2. A process of packaging an article within a container the steps of the method comprising providing a container having sufficient dunnage wherein to position the article in a generally desired location within the container, injecting into the container under superatmospheric pressure a sufficient quantity of partially collapsed foamed synthetic resinous particles, reducing the pressure within the container to atmospheric pressure and thereby causing partially collapsed particles to expand and contact adjacent particles, the article and container walls and thereby form a plurality of deformed particles maintaining the article in a desired relationship to the container walls.
3. The process of claim 1, wherein the particles are generally cylindrical.
4. The process of claim 1, wherein the container is disposed within a restraining means during injection under superatmospheric pressure.
5. The process of claim 1, wherein the particles are of a styrene polymer.
6. The process of claim 1, wherein the particles are of an ethylene polymer.
7. The process of claim 1, wherein the particles are generally spherical.
8. The process of claim 1, wherein at least a portion of the particles are contained within fluid permeable flexible walls.
9. A package prepared by the method of claim 1.
10. An apparatus for the filling of containers with pneumatic synthetic resinous dunnage materials, the apparatus comprising in cooperative combination a container restraining means, a particle supply means, a particle supply means positioning means, the positioning means adapted to position the supply means in a direction generally normal to a surface of the container, the supply means having means to force particles into the container and to supply a superatmospheric pressure within the container.
Description

A wide variety of materials have been employed as dunnage for the shipping of various articles. For relatively fragile articles, light weight dunnage has often been employed such as crumpled paper, shredded paper, excelsior and a variety of foam synthetic resinous particles. Such foam particles are well known and are disclosed in the following U.S. patents which are herewith incorporated by reference thereto: U.S. Pat. Nos. 3,066,382; 3,147,321; 3,251,728; 3,400,037; 3,723,240; 3,887,672; 3,896,934; 3,961,000; 4,027,064; 4,042,658; 4,166,875; 4,169,179; and 4,485,193. Some similar synthetic resinous particles of low density are prepared by overexpanding the particles to an extent sufficient that on cooling to ambient temperature they are partially collapsed and on standing in air will re-expand. The preparation of such particles is set forth in the following U.S. patents which are incorporated by reference thereto: U.S. Pat. Nos. 3,425,965; 3,505,248; 3,505,249; and 3,507,177.
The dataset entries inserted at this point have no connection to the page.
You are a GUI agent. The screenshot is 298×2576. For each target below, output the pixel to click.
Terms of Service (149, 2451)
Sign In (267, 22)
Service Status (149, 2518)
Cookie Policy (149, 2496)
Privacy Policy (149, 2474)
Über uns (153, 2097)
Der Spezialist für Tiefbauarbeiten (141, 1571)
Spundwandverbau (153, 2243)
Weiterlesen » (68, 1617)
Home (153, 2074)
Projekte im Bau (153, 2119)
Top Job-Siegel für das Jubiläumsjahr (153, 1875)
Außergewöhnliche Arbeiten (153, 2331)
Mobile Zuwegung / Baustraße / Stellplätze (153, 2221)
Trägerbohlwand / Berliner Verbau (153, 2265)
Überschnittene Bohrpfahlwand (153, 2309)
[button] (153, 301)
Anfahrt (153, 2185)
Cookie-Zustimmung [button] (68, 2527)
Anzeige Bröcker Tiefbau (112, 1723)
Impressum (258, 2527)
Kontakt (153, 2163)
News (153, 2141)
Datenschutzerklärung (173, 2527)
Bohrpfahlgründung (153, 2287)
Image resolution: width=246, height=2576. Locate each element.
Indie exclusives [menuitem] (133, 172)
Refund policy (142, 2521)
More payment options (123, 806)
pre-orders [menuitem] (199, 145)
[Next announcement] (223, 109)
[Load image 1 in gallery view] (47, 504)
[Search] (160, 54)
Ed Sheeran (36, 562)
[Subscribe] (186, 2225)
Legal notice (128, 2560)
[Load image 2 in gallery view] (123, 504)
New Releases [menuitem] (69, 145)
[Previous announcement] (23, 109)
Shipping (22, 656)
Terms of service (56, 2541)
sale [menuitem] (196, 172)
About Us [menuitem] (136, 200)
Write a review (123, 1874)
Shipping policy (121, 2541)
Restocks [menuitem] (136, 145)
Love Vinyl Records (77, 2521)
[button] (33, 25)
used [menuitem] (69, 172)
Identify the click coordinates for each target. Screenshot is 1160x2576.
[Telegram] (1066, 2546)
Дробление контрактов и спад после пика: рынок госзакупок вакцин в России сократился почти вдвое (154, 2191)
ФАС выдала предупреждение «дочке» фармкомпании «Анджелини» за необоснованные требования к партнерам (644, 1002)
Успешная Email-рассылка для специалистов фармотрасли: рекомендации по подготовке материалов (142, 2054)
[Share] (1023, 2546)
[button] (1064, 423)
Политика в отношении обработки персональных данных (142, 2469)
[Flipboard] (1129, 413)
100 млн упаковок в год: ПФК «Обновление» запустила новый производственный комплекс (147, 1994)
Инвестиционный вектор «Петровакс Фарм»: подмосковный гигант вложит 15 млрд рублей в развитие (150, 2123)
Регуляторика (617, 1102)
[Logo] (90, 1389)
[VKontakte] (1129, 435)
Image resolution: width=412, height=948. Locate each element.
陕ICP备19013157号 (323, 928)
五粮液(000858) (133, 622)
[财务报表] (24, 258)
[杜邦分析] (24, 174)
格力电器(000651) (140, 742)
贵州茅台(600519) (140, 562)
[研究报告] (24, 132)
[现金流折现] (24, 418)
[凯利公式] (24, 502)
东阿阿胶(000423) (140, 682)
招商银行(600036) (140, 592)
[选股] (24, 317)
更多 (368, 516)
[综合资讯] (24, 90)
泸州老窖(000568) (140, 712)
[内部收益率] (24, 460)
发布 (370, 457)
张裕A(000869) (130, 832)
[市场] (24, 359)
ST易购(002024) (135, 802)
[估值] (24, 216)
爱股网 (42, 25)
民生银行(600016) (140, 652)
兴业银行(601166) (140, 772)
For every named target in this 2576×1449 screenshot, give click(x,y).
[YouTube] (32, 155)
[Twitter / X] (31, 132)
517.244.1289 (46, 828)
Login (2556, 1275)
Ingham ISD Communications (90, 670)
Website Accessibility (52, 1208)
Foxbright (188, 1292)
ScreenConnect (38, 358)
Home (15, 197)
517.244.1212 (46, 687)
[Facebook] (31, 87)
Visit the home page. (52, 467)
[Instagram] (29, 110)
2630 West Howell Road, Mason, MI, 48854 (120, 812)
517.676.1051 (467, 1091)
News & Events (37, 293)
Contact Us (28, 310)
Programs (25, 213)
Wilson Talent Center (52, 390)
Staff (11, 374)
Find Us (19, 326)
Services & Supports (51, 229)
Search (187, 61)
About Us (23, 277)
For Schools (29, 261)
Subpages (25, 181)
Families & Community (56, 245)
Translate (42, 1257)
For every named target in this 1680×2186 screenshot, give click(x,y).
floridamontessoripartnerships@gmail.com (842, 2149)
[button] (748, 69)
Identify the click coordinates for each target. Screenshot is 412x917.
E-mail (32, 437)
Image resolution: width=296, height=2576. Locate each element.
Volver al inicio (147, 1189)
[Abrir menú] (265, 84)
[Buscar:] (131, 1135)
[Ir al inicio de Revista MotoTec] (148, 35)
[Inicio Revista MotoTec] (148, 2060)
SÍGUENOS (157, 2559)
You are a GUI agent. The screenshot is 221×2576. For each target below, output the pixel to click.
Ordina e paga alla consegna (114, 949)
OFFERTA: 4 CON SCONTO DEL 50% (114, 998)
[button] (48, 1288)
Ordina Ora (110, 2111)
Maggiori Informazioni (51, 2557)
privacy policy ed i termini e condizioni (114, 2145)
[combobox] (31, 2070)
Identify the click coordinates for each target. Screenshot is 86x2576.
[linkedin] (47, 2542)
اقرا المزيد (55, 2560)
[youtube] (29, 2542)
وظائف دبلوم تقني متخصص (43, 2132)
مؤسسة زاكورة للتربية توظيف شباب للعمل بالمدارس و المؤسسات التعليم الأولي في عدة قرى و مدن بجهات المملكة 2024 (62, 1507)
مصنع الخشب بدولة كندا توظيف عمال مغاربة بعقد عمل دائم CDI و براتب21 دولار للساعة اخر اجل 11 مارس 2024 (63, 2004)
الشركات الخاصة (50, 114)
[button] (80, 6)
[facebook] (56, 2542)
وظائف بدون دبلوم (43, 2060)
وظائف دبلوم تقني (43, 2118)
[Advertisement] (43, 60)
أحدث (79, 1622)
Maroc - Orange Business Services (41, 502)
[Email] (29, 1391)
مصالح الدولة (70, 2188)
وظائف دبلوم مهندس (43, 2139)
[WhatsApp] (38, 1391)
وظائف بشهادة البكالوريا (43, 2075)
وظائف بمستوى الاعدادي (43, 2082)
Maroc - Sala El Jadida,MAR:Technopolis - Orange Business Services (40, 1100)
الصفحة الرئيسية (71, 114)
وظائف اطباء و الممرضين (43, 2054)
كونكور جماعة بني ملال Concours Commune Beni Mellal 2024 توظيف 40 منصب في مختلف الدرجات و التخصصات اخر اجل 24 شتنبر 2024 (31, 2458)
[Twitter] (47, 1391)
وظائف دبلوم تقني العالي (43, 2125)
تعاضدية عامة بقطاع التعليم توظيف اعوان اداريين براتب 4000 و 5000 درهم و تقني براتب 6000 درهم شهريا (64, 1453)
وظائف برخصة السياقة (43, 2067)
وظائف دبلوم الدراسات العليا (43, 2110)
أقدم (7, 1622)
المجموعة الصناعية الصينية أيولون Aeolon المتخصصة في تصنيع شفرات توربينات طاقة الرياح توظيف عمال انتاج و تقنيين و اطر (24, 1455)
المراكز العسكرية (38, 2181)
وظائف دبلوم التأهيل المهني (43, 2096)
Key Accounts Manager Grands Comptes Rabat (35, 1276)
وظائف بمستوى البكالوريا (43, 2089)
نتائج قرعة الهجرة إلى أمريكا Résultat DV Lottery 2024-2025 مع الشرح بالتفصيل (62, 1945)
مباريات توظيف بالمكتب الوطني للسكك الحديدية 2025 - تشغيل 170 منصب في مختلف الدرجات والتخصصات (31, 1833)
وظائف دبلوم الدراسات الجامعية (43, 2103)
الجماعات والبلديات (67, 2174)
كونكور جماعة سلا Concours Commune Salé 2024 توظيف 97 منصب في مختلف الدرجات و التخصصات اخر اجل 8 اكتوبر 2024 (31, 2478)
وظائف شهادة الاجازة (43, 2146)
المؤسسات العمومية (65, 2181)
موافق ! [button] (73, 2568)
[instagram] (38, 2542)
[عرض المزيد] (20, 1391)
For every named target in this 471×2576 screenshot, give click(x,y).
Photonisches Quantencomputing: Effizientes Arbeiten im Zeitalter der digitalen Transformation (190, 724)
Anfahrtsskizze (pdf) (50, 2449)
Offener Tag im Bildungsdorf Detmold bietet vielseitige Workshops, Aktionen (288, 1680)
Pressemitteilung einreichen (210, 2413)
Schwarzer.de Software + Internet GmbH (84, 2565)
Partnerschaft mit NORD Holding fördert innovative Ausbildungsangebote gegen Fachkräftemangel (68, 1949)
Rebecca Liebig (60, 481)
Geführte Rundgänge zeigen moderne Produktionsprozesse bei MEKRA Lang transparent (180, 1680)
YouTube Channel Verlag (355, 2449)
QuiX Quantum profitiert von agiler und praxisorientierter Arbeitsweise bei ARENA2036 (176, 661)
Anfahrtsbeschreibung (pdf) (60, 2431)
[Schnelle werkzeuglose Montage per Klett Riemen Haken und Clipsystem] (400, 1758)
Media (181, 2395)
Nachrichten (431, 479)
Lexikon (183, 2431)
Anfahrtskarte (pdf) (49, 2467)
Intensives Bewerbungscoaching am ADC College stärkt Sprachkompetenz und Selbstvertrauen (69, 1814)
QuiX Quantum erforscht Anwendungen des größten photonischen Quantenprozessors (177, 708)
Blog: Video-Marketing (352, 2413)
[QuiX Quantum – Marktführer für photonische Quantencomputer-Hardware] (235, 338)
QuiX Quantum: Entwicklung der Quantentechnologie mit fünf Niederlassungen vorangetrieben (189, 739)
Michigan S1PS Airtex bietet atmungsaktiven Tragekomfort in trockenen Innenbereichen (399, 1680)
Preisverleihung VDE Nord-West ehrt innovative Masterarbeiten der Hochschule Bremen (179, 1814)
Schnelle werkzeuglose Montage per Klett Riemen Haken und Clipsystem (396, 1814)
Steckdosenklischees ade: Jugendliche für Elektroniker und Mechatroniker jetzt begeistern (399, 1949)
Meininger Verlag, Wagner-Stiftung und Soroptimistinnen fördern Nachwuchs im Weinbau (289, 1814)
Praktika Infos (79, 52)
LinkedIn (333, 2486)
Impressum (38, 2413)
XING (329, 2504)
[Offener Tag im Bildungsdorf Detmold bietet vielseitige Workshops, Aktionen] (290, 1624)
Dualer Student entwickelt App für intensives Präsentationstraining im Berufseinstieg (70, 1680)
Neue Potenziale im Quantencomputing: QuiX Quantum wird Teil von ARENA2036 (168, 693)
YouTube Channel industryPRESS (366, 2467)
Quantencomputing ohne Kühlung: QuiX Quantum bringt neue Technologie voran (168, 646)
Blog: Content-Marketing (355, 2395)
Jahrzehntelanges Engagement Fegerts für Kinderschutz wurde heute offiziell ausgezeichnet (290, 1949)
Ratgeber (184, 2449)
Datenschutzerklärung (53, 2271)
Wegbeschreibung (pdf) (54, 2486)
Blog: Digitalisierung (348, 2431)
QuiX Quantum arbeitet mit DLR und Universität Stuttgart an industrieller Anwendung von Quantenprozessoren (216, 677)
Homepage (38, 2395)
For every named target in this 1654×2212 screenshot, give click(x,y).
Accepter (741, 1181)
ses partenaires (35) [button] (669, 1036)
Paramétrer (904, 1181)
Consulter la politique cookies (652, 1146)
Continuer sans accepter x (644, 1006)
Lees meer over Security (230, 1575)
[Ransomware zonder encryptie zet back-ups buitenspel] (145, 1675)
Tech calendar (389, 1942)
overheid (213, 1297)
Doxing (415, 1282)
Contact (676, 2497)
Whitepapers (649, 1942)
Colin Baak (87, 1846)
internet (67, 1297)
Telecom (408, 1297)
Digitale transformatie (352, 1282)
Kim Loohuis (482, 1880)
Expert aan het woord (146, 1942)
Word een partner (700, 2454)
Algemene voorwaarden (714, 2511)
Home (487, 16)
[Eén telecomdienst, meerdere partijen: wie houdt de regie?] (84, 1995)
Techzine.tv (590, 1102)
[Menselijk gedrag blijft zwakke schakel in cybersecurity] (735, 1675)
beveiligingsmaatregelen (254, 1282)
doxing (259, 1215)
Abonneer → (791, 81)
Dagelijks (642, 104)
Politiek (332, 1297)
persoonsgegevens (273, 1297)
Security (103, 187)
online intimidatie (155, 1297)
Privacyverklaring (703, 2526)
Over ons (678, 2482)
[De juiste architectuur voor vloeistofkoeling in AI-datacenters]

Expanded thermoplastic synthetic resinous particles of low density, that is in the range of 0.25 to 2 pounds per cubic foot, may be difficult to handle and control using conventional methods. Equipment to handle such particles has been developed and has been described in the following U.S. patents the teachings of which are herewith incorporated by reference thereto: U.S. Pat. Nos. 3,708,208 and 4,284,372. Generally the synthetic resinous particles used for dunnage are shaped in such a way that under pressure they tend to interlock and retain their positions relative to one another. Spherical foamed particles are considered generally to be of low value in the dunnage area because of the ease with which an article will settle or change position when subjected to vibration.

It would be desirable if there were available an improved packaging process which would utilize spherical cellular particles.

It would be desirable if there were available an improved dunnage process utilizing low density expanded particles wherein the particulate material is of relatively low cost.

It would also be desirable if there were available an improved apparatus for providing that dunnage to containers.

These benefits and other advantages in accordance with the present invention are achieved in a process of packaging an article within a container the steps of the method comprising providing a container having sufficient dunnage therein to position the article in a generally desired location within the container, injecting into the container under superatmospheric pressure a quantity of partially collapsed foamed synthetic resinous particles, reducing the pressure within the container to atmospheric pressure and thereby causing partially collapsed particles to expand and contact adjacent particles, the article and container walls and thereby form a plurality of deformed particles maintaining the article in a desired relationship to the container walls.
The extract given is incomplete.